Ru's move to stop Watusi from stealing the best of the meat had been a rash and headlong one. Og would have stopped it if he could. But now that it had been made, he realized it must needs be carried out to its bitter end. Watusi must be made incapable of making an outcry and arousing the village, and so with a quick command he leaped to his feet and dashed toward the struggling figures, while Big Tooth and Tao followed.

But fast as they moved, they did not come to Bit's help quite fast enough. Watusi, desperate in the clutches of the Cave boy, was fighting with the savagery of an animal. He tried to sink his flint knife deep into Ru's ribs, and Ru, to prevent this from happening, was forced to loosen his grip on Watusi's throat. The result was that the witch doctor was able to struggle to his knees and give one cry of terror, before Og and Big Tooth and the smaller Tao, descended upon him, bore him to the ground and throttled him once more.

That single cry, however, was sufficient to awaken the entire village. While still they struggled with the desperate witch doctor, suddenly from every hut, little brown men began to appear, all carrying their ugly curved throwing sticks, and all yelling savagely.

"Hi-yi-yi!" panted Big Tooth, holding down the fighting medicine man's head. "This be bad, Og! Pretty quick we have for fight this whole village. Better we get out of here!"

"Hah. Not before we kill this witch doctor! Wait! I have his flint knife! I will fix this fellow!" cried Ru, rising to his knees with the doctor's knife in his hand.

But with a yell of warning, Og seized his wrist.

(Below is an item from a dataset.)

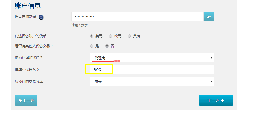Click the 请输入数字 hint text
Screen dimensions: 255x118
(x=80, y=25)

"Nay! Do not kill this fellow! Wait a little! We will use him as a shield! Drag him to his feet, Big Tooth! Up with him! There! Good! Hold him thus! Now have your stone axe read, to split his skull. If these Boomerang Men think anything of their medicine man, no harm will come to us. Listen! I will talk to them!"

And while Watusi stood trembling in the grip of Ru and Tao with Big Tooth's stone hammer poised almost over his head, Og turned and shouted:

"Ho! Men of the Boomerang People! If you would spare the life of your witch doctor, do not attack. If but one of your throw sticks is hurled, we will dash out this man's brains. We have come to get back our meat — yonder tapir. We want it. It belongs to us. Our arrows slew it!"

Og's words had a startling effect on the crowd of little brown men. His last two sentences made them stop in their tracks and stare in terror. Some of them shrank back. Others dropped flat on their faces on the ground. Even the witch doctor, rolled his eyes and stared.

"Ho!" he cried in a quavering voice, "if that tapir is your meat; if it was your shafts from the heavens that slew it, then you are children of the Sun God. You are holy! I should have known it! We all should have known it. Your white skin should have told us...!"

Then, raising his voice higher, he called to the cringing people.

"Fall down in fear! These are children of the Sun God! Make them welcome! Give them all that they ask for ere they blast our village to nothing with a bolt of lightning. Fall down before them, I tell you!" and to the utter amazement of Og and Ru and Big Tooth, and the even more astounded Tao, the little brown men began to grovel on the ground and raise shouts of fear and welcome.